Task brief:
Would you reproduce all of the entries exactly?

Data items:
————
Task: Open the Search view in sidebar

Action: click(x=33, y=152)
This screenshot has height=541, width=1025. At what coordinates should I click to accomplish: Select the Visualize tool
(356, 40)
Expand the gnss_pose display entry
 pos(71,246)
————
Your response:
Task: Open the Search view in sidebar

Action: click(x=33, y=152)
This screenshot has height=541, width=1025. At what coordinates should I click to accomplish: Select the Visualize tool
(356, 40)
Expand the gnss_pose display entry
 pos(71,246)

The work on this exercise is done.